RECORDS FOR THIS TASK —
---

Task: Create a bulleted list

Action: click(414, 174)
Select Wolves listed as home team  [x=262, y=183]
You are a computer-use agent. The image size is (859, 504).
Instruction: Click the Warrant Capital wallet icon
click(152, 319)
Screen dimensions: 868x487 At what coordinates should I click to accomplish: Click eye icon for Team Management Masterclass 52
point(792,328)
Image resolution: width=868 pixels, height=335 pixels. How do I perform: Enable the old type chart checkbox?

---

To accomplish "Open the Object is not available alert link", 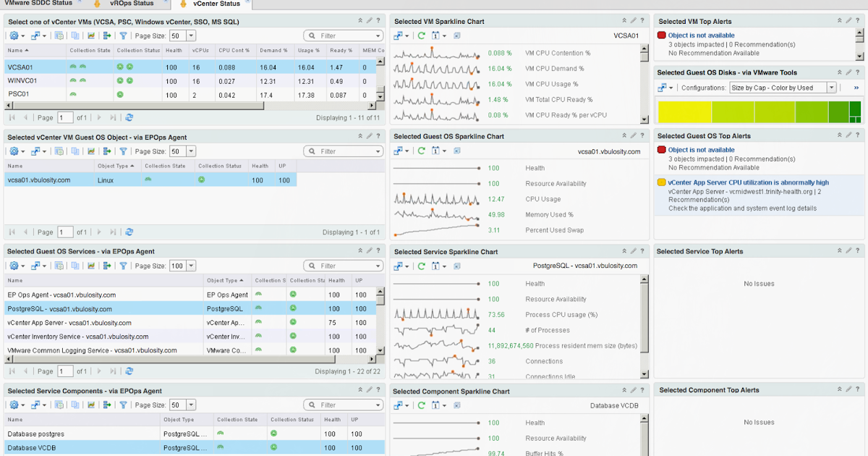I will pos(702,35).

---

WHAT THIS TASK INVOLVES —
Produce a word-for-word copy of everything above from the line holding "Task: Create a bulleted list" down to the line holding "Image resolution: width=868", with both of those lines kept.

RESULT —
Task: Create a bulleted list

Action: click(414, 174)
Select Wolves listed as home team  [x=262, y=183]
You are a computer-use agent. The image size is (859, 504).
Instruction: Click the Warrant Capital wallet icon
click(152, 319)
Screen dimensions: 868x487 At what coordinates should I click to accomplish: Click eye icon for Team Management Masterclass 52
point(792,328)
Image resolution: width=868 pixels, height=335 pixels. How do I perform: Enable the old type chart checkbox?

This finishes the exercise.